Collected data
###

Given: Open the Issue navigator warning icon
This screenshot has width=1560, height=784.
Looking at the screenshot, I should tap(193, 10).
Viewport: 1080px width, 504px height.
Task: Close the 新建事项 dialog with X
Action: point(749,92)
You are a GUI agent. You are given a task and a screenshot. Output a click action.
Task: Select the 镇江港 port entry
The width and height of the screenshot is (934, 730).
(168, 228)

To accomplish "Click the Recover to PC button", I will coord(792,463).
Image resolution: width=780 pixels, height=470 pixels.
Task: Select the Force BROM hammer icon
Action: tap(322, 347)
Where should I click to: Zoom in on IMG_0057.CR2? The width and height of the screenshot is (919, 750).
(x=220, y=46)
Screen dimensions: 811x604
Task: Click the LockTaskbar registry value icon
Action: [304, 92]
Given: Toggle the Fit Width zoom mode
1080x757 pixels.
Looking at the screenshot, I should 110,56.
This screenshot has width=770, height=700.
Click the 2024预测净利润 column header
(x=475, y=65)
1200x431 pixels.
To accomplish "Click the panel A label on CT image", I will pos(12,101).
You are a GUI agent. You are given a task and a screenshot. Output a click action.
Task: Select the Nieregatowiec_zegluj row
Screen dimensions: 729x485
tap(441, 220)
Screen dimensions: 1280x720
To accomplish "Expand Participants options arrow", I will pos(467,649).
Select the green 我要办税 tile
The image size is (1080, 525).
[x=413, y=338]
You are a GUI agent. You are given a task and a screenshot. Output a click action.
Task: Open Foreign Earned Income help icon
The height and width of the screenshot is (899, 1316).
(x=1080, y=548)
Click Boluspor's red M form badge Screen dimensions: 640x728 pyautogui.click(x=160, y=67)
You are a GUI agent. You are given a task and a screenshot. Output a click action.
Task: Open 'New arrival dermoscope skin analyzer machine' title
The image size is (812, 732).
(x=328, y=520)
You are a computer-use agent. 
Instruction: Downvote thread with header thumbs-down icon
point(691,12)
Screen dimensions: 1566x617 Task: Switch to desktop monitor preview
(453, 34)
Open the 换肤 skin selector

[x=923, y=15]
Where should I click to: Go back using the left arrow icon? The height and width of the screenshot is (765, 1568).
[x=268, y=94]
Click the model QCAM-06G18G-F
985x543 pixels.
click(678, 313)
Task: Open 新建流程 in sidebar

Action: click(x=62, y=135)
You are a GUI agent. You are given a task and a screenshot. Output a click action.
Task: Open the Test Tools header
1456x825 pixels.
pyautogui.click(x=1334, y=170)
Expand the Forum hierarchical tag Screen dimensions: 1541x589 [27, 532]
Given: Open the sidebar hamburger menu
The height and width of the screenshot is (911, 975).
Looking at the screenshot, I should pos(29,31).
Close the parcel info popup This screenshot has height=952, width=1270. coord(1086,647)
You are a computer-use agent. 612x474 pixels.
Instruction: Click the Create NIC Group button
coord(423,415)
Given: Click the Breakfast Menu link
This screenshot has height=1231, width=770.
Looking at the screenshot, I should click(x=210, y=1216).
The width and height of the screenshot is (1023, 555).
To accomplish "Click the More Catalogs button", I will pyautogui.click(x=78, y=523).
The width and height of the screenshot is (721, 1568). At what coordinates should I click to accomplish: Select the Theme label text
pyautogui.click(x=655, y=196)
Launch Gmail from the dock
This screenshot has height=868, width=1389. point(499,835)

###

== WHAT THE EXERCISE ASKS ==
Every record above needs to be copied exactly.

== RESPONSE TO THE EXERCISE ==
Given: Open the Issue navigator warning icon
This screenshot has width=1560, height=784.
Looking at the screenshot, I should tap(193, 10).
Viewport: 1080px width, 504px height.
Task: Close the 新建事项 dialog with X
Action: point(749,92)
You are a GUI agent. You are given a task and a screenshot. Output a click action.
Task: Select the 镇江港 port entry
The width and height of the screenshot is (934, 730).
(168, 228)

To accomplish "Click the Recover to PC button", I will coord(792,463).
Image resolution: width=780 pixels, height=470 pixels.
Task: Select the Force BROM hammer icon
Action: tap(322, 347)
Where should I click to: Zoom in on IMG_0057.CR2? The width and height of the screenshot is (919, 750).
(x=220, y=46)
Screen dimensions: 811x604
Task: Click the LockTaskbar registry value icon
Action: [304, 92]
Given: Toggle the Fit Width zoom mode
1080x757 pixels.
Looking at the screenshot, I should 110,56.
This screenshot has width=770, height=700.
Click the 2024预测净利润 column header
(x=475, y=65)
1200x431 pixels.
To accomplish "Click the panel A label on CT image", I will pos(12,101).
You are a GUI agent. You are given a task and a screenshot. Output a click action.
Task: Select the Nieregatowiec_zegluj row
Screen dimensions: 729x485
tap(441, 220)
Screen dimensions: 1280x720
To accomplish "Expand Participants options arrow", I will pos(467,649).
Select the green 我要办税 tile
The image size is (1080, 525).
[x=413, y=338]
You are a GUI agent. You are given a task and a screenshot. Output a click action.
Task: Open Foreign Earned Income help icon
The height and width of the screenshot is (899, 1316).
(x=1080, y=548)
Click Boluspor's red M form badge Screen dimensions: 640x728 pyautogui.click(x=160, y=67)
You are a GUI agent. You are given a task and a screenshot. Output a click action.
Task: Open 'New arrival dermoscope skin analyzer machine' title
The image size is (812, 732).
(x=328, y=520)
You are a computer-use agent. 
Instruction: Downvote thread with header thumbs-down icon
point(691,12)
Screen dimensions: 1566x617 Task: Switch to desktop monitor preview
(453, 34)
Open the 换肤 skin selector

[x=923, y=15]
Where should I click to: Go back using the left arrow icon? The height and width of the screenshot is (765, 1568).
[x=268, y=94]
Click the model QCAM-06G18G-F
985x543 pixels.
click(678, 313)
Task: Open 新建流程 in sidebar

Action: click(x=62, y=135)
You are a GUI agent. You are given a task and a screenshot. Output a click action.
Task: Open the Test Tools header
1456x825 pixels.
pyautogui.click(x=1334, y=170)
Expand the Forum hierarchical tag Screen dimensions: 1541x589 [27, 532]
Given: Open the sidebar hamburger menu
The height and width of the screenshot is (911, 975).
Looking at the screenshot, I should pos(29,31).
Close the parcel info popup This screenshot has height=952, width=1270. coord(1086,647)
You are a computer-use agent. 612x474 pixels.
Instruction: Click the Create NIC Group button
coord(423,415)
Given: Click the Breakfast Menu link
This screenshot has height=1231, width=770.
Looking at the screenshot, I should click(x=210, y=1216).
The width and height of the screenshot is (1023, 555).
To accomplish "Click the More Catalogs button", I will pyautogui.click(x=78, y=523).
The width and height of the screenshot is (721, 1568). At what coordinates should I click to accomplish: Select the Theme label text
pyautogui.click(x=655, y=196)
Launch Gmail from the dock
This screenshot has height=868, width=1389. point(499,835)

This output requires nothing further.